George Kimball: Edited by Alan D. Gaff and Donald H. Gaff
University of Oklahoma Press, 2014, 344 pp. + 22 pp. introduction, $34.95
Image Courtesy of amazon.com
Throughout the plethora of Civil War academia hitting the shelves recently, some of the jewels which have come out in the sesquicentennial of the conflict are the primary sources. Here, in A Corporal’s Story, we are given a first hand glance at the world of the Twelfth Massachusetts. Every visitor who has gone to the fields of Gettysburg have all had the same reaction to the extreme amount of monuments to Pennsylvania and New York with only a handful of other states. This is sometimes true with primary sources, especially when it comes to regimental histories. In this work, both Alan and Donald Gaff have edited this story by George Kimball and paints the picture of the American Civil War a bit different than other sources.
Alan D. Gaff is an independent scholar and has authored many books on combat history, not only in the Civil War, but in other conflicts as well. His works include Bayonets in the Wilderness: Anthony Wayne’s Legion in the Old Northwest, and Blood in the Argonne: The “Lost Battalion” in World War I. He has also authored a work on the Iron Brigade. Donald H. Gaff is the assistant professor of Anthropology at the University of Northern Iowa and is the author of many articles and contributions to books and reports ranging all over anthropology and archaeology.

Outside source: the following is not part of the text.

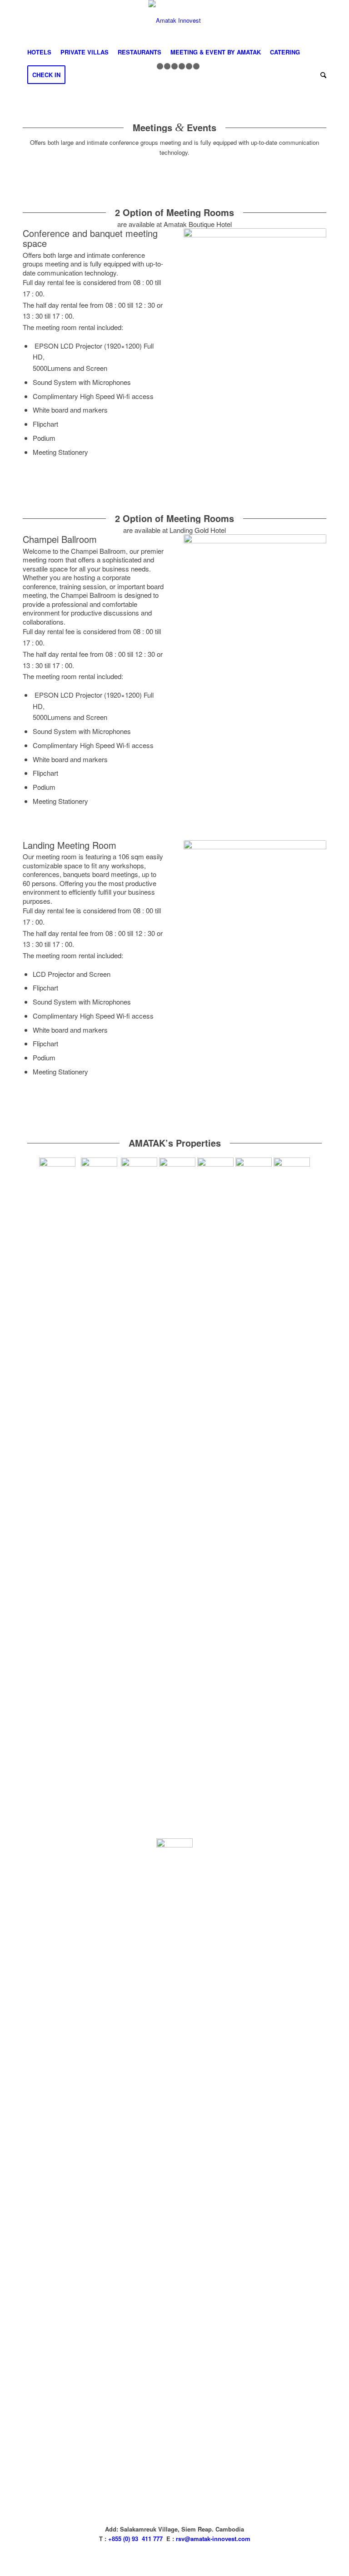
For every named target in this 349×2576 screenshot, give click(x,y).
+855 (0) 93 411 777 (135, 2538)
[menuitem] (39, 52)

As I was reading throughout the narrative in this work, I began to realize something much different than other primary sources I have read. Going mainly through the Eastern Theater of the war, there was quite a complete outlook on the conflict. It seemed, unlike other primary sources which tend to leave out some campaigns which the unit took a part of, this one did not seem to miss a beat. I also found the recollections of this corporal’s story to be quite simple to read in the narrative instead of parts missing from the text as others have in the past. One of the shining points of this book is the system of footnoting which both Alan and Donald Gaff presented in their work. The historical background of the footnotes not only gave a deeper understanding of the Twelfth Massachusetts but of the entire division, brigade and corps which they were a part of. George Kimball would not usually have spoken to the commander of the division, and during the Gettysburg section of the work, there is a short but detailed footnote concerning Brigadier General John Robinson who commanded the division. These footnotes give a deeper understanding into the world of George Kimball instead of a simple printing of the memoir. There were times when the narrative also seemed personal on both the efforts of Kimball and Alan and Donald Gaff.
I highly recommend this book to anyone interested in the history of the Twelfth Massachusetts. I also recommend this book to anyone interested in a seemingly unbiased view of the war throughout the war with some of the best descriptions of combat. This book deserves a place among the many other famous primary sources that Civil War historians and students have come to appreciate over the years. Highly recommended.